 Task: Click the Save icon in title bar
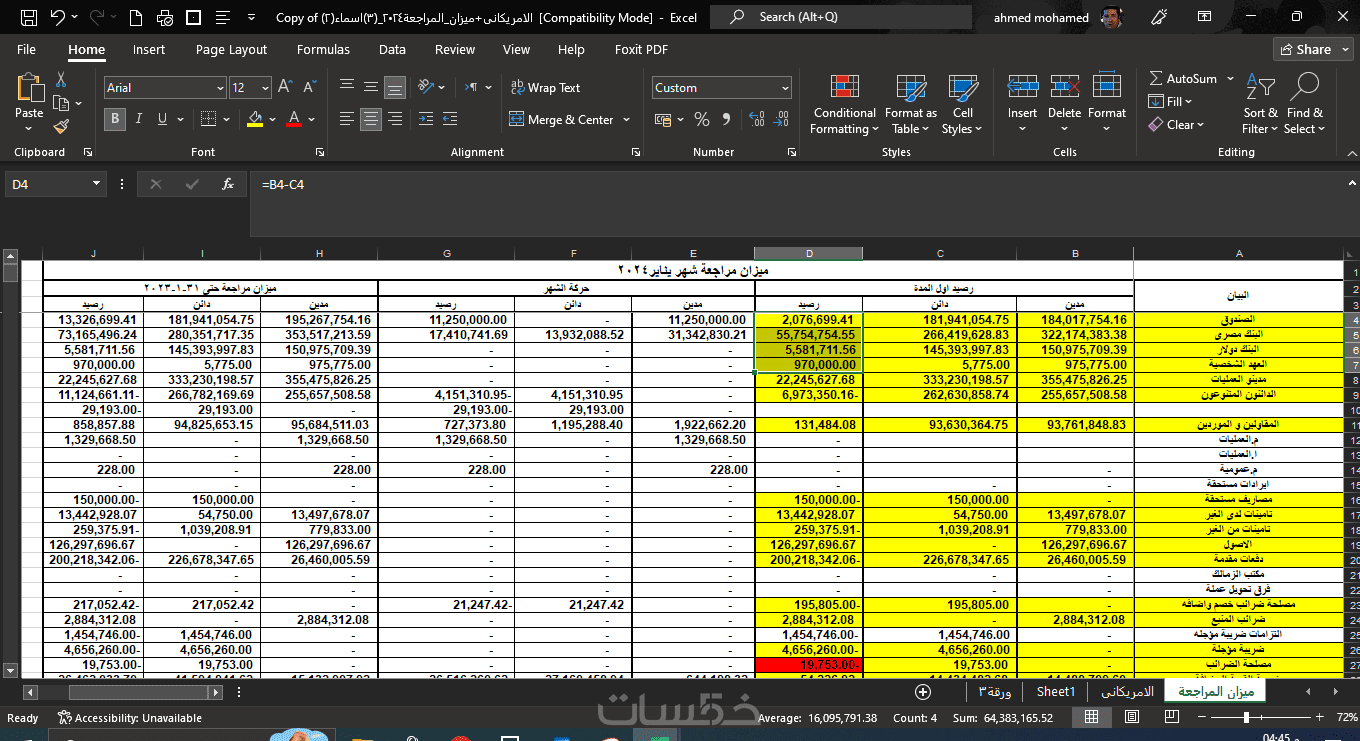[x=29, y=17]
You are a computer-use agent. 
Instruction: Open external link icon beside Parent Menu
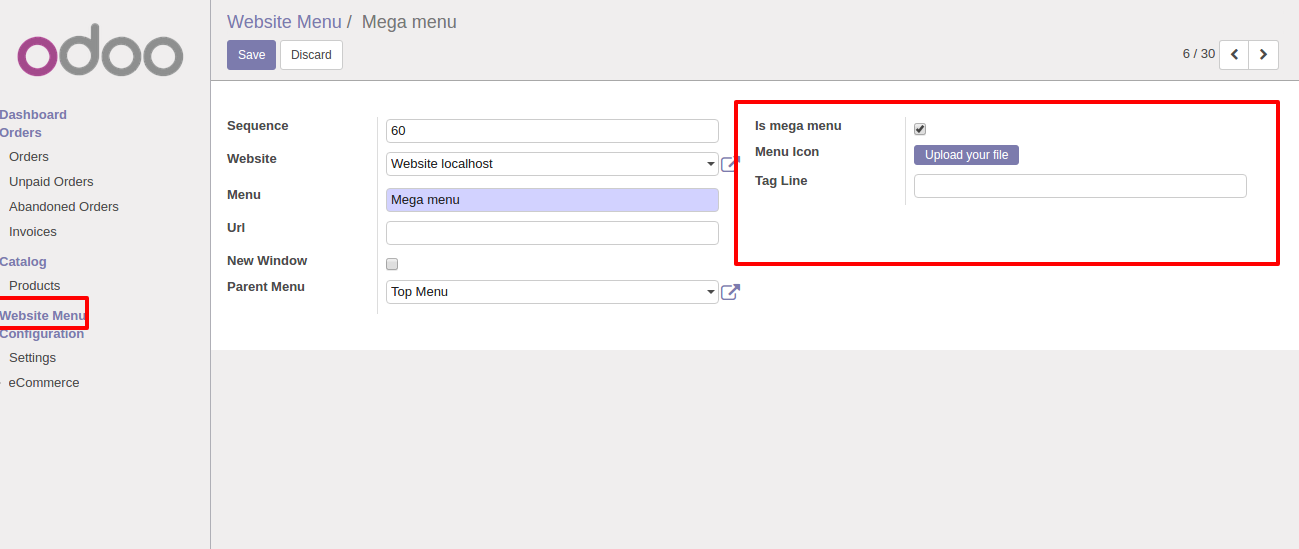pos(730,292)
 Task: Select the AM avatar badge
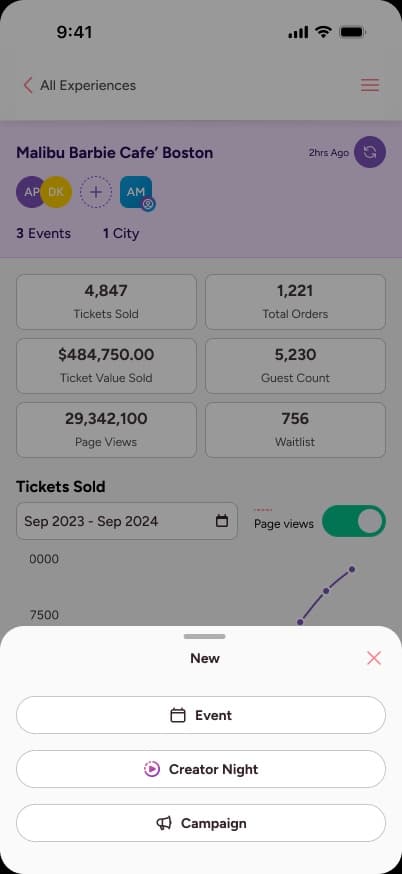[x=137, y=193]
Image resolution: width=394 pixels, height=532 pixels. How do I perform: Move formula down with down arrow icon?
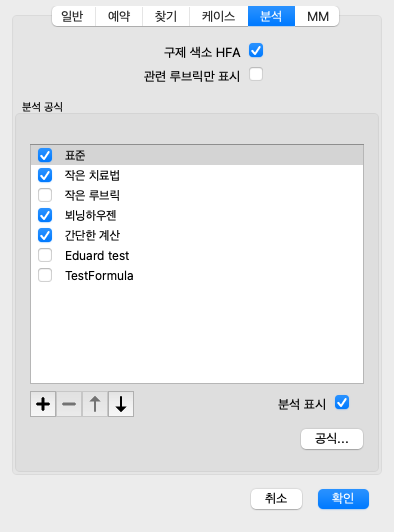pos(121,404)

§

# Task requirements:
Please copy out the listing above word for word, leaving out the pictures.

# Completed task:
 Task: Click the Save icon in title bar
[x=29, y=17]
You are a computer-use agent. 
Instruction: Open external link icon beside Parent Menu
pos(730,292)
 Task: Select the AM avatar badge
[x=137, y=193]
Image resolution: width=394 pixels, height=532 pixels. How do I perform: Move formula down with down arrow icon?
pos(121,404)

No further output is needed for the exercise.